Les ouvrages ayant l’ambition de réinterpréter la pensée politique de Hobbes dans son ensemble sont assez rares, plus rares encore ceux qui le font de manière convaincante. Aussi le livre de Christopher Scott McClure est-il le bienvenu puisqu’il propose de reconsidérer le sens de l’entreprise hobbesienne à partir d’une stratégie rhétorique autant que philosophique visant à épuiser la croyance en quelque forme que ce soit d’immortalité. La lecture originale de l’A. suppose de s’engager sur un terrain hautement délicat, celui des intentions réelles de Hobbes, et de concevoir les thèses développées, en particulier dans le Léviathan, de manière instrumentale plutôt que simplement théorique.

L’idée générale que défend l’A. est que si la crainte de la mort est le principe qui motive aussi bien la fondation de l’État que l’obéissance des citoyens, elle est moins un trait fondamental de la nature humaine qu’une disposition culturelle à forger et à encourager. Le discours anthropologique de Hobbes est donc prescriptif plutôt que descriptif (p. 9) ; il ne découvre pas une vérité par des voies scientifiques, mais cherche à façonner chez ses lecteurs des inclinations qui permettront au projet politique d’être viable. L’A. revêt ainsi Hobbes d’un statut singulier, non plus tout à fait le savant sincèrement convaincu par ses raisonnements et la justesse de ses conclusions, mais le « sculpteur » (p. 68) qui modèle une œuvre aux fins de provoquer des réactions, d’instiller des soupçons et finalement de transformer les mentalités. La croyance en l’immortalité devient ainsi l’obstacle principal à la réalisation de la paix civile et de l’ordre politique ; elle connaît deux formes majeures : la conception religieuse de la vie éternelle et la conception héroïque de la gloire impérissable. L’une et l’autre menacent la stabilité de l’État. Et pour l’A., Hobbes s’est avant tout employé à éradiquer ces convictions dans une entreprise rien de moins que civilisationnelle.

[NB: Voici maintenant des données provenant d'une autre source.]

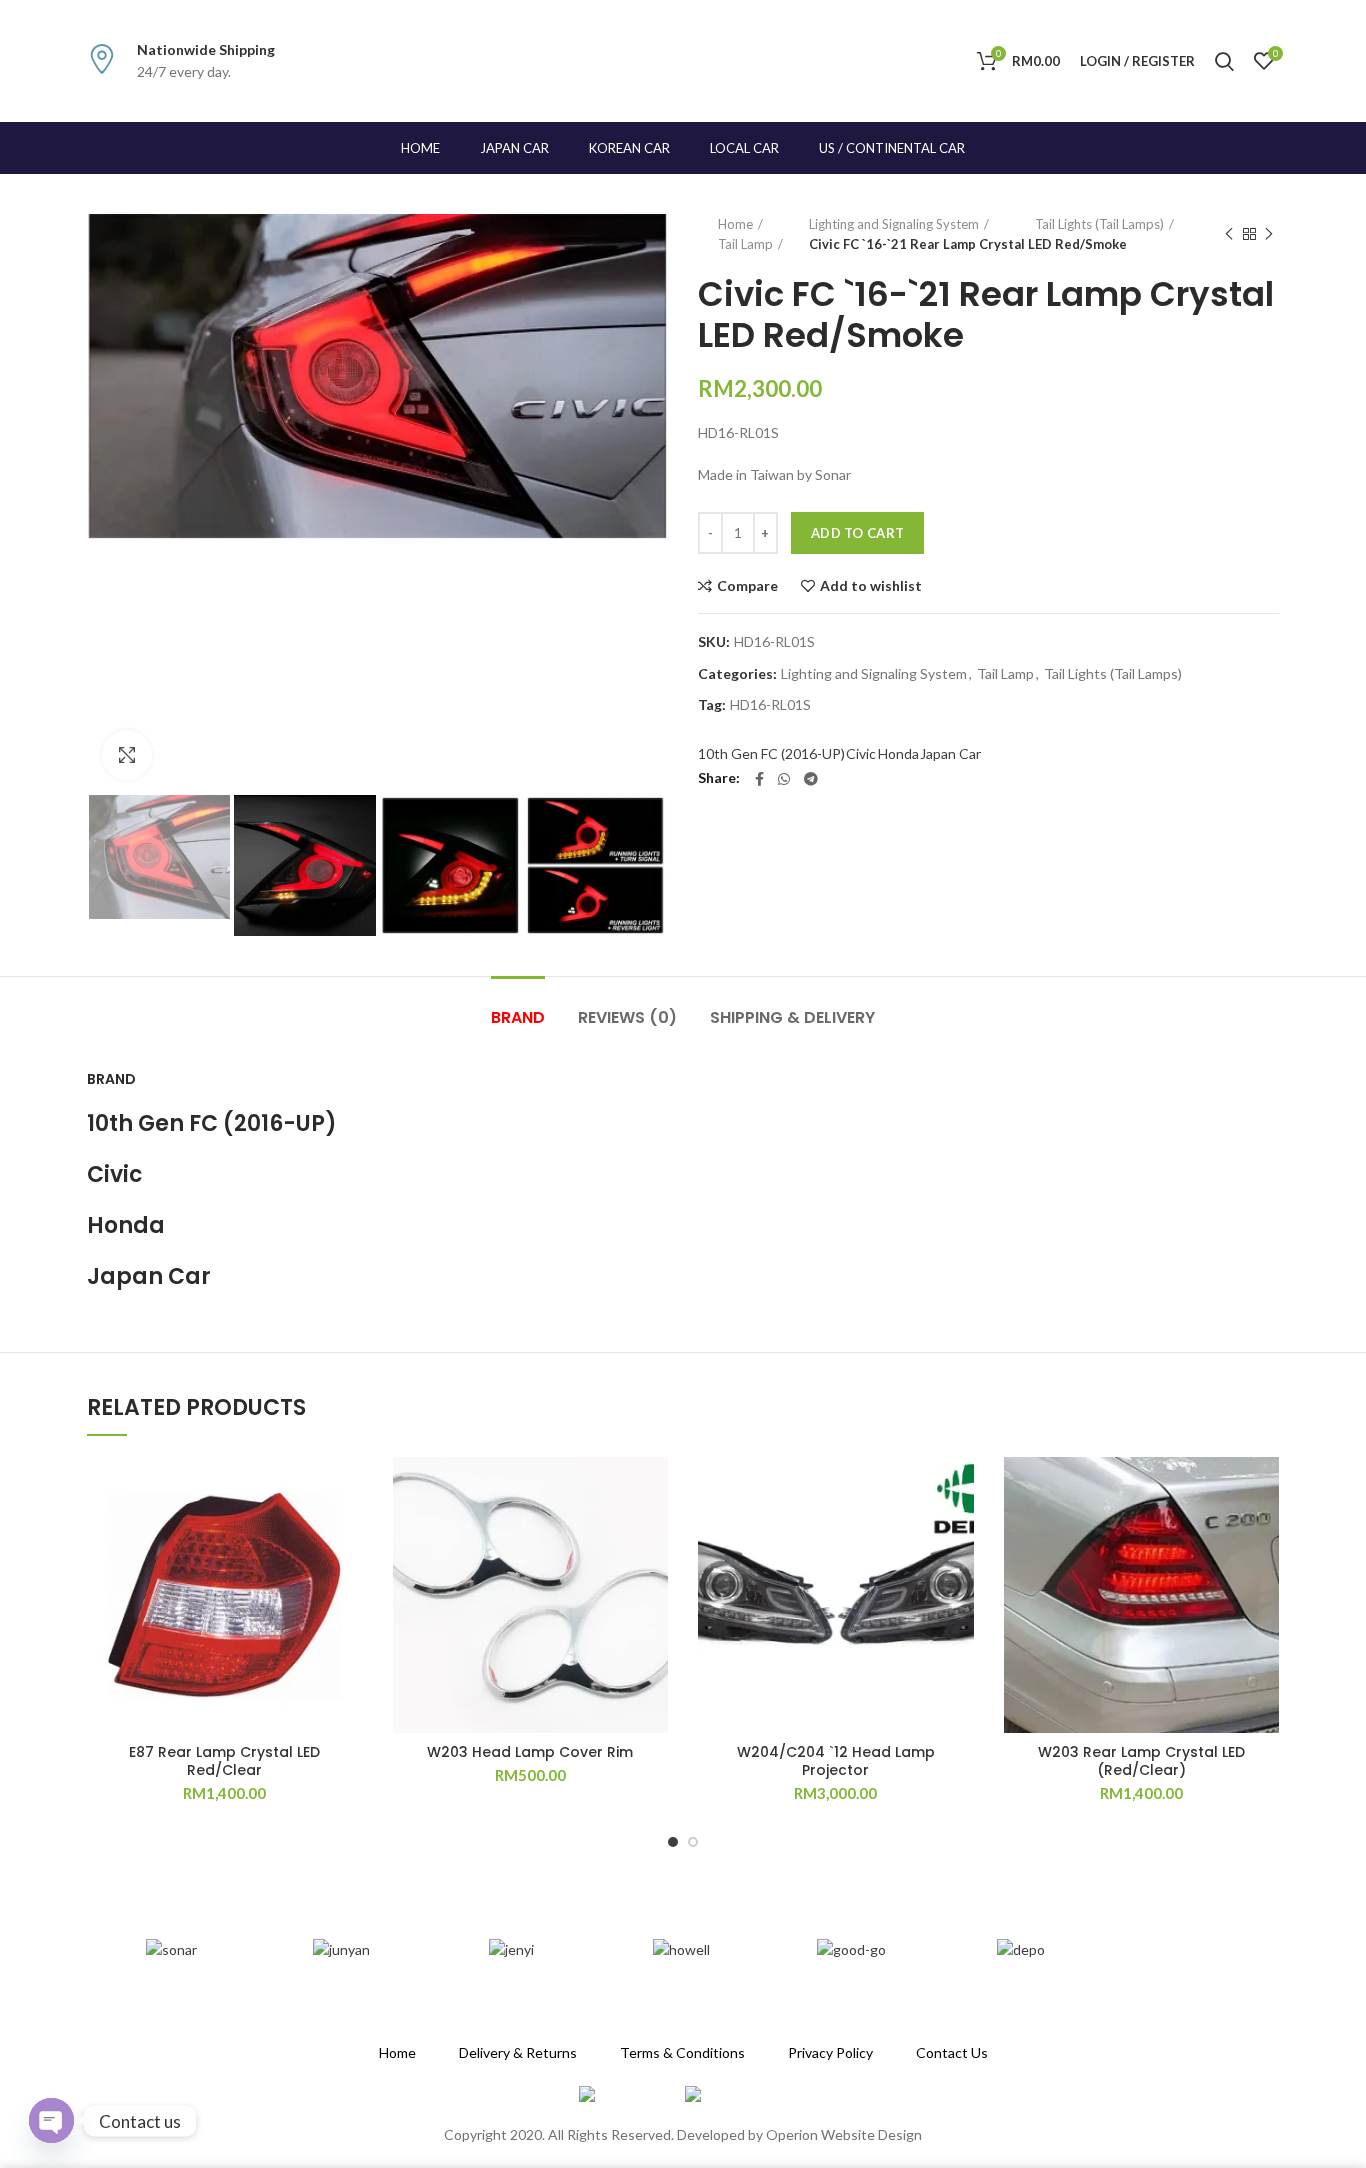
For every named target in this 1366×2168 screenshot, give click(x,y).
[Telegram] (811, 779)
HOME (420, 148)
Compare (747, 586)
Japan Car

La difficulté d’une telle thèse est qu’il s’agit moins d’étudier ce que Hobbes dit que ce qu’il fait, d’envisager donc son discours comme un moyen d’action plutôt que comme un exposé théorique. Ce qui revient à ne pas prendre pour argent comptant ce qui est écrit. De ce point de vue, l’A. rejoint des commentateurs qui, comme Leo Strauss (La critique de la religion chez Hobbes, Paris, PUF, 2005) ou Edwin Curley (« “I Durst Not Write So Boldly” or, How to Read Hobbes’ Theological-Political Treatise », in Hobbes e Spinoza, D. Bostrenghi éd., Naples, Bibliopolis, 1992, p. 497-593), défendent une lecture non littérale des thèses hobbesiennes. Tout en revendiquant cette tradition où il s’agit de déchiffrer les opinions réelles de Hobbes derrière des propos délibérément équivoques, l’A. s’en écarte sur plusieurs points. Tout d’abord au lieu de se concentrer sur les seules positions religieuses de Hobbes – athée, chrétien orthodoxe ou hétérodoxe ? –, il globalise cette attitude à l’ensemble du dispositif théorique, de telle sorte que le Léviathan tout entier doit être pensé à partir de sa fonction stratégique, consistant à susciter un certain nombre de réactions déterminées. Ensuite, il ne s’agit plus de camoufler des opinions scandaleuses ou de les laisser transparaître sous un propos modéré mais de manipuler habilement les opinions des autres. C’est un Hobbes particulièrement retors qui se dessine au fil des pages.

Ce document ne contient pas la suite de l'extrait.